Records shown:
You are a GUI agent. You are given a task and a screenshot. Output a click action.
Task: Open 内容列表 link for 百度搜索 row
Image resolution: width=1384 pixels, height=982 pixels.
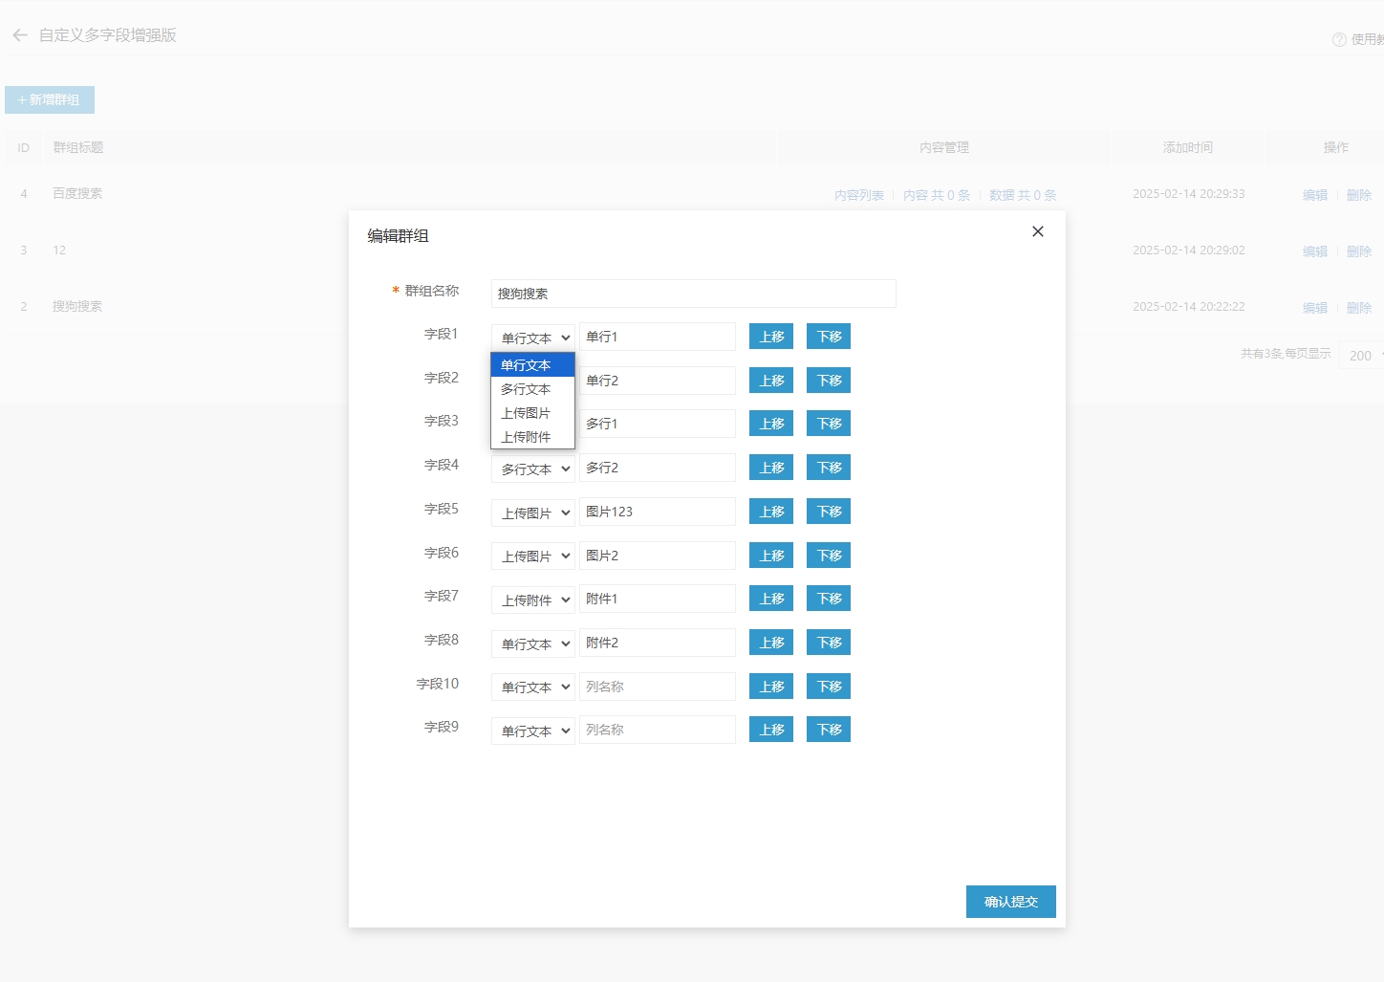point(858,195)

--

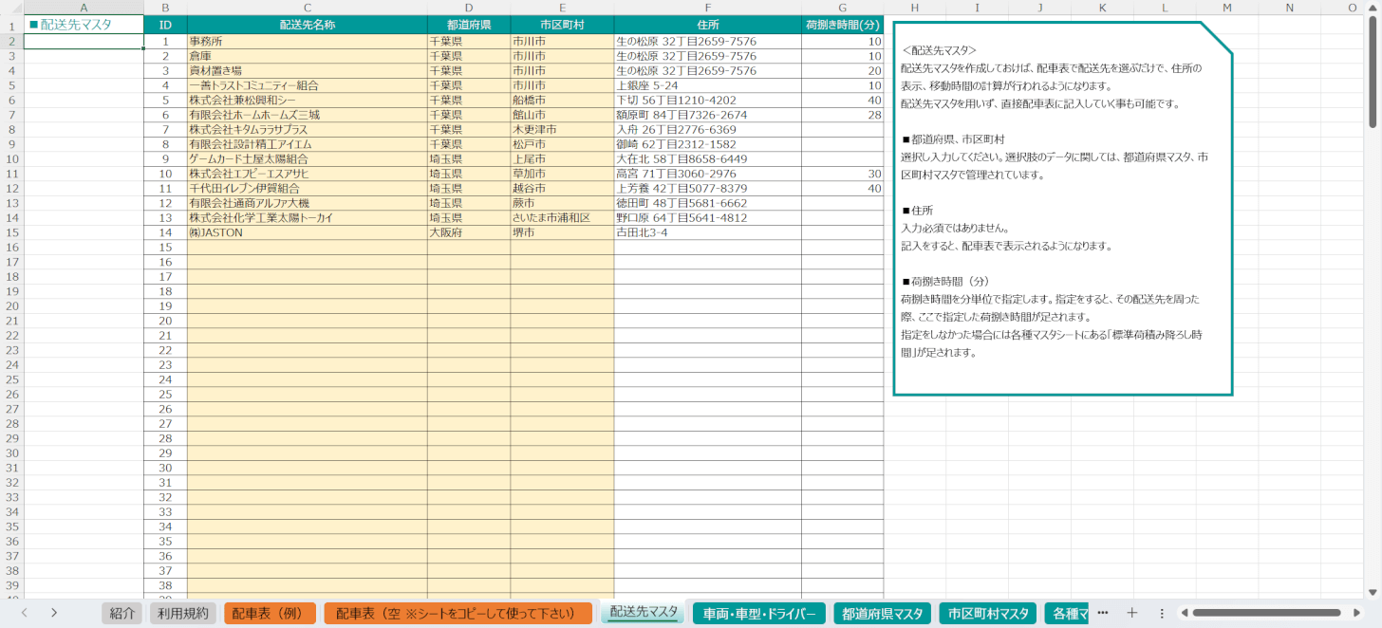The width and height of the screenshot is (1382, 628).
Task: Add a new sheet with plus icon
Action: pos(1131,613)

What you are asked to do:
Present the lines of the entries, beginning with the line that contains "You are a GUI" and continuing through the line that contains "point(858,195)", as a Markdown table with the columns Row and Entry line. Number each line, skip blank lines, and leave the pictures out.

Solution for this task:
| Row | Entry line |
|---|---|
| 1 | You are a GUI agent. You are given a task and a screenshot. Output a click action. |
| 2 | Task: Open 内容列表 link for 百度搜索 row |
| 3 | Image resolution: width=1384 pixels, height=982 pixels. |
| 4 | point(858,195) |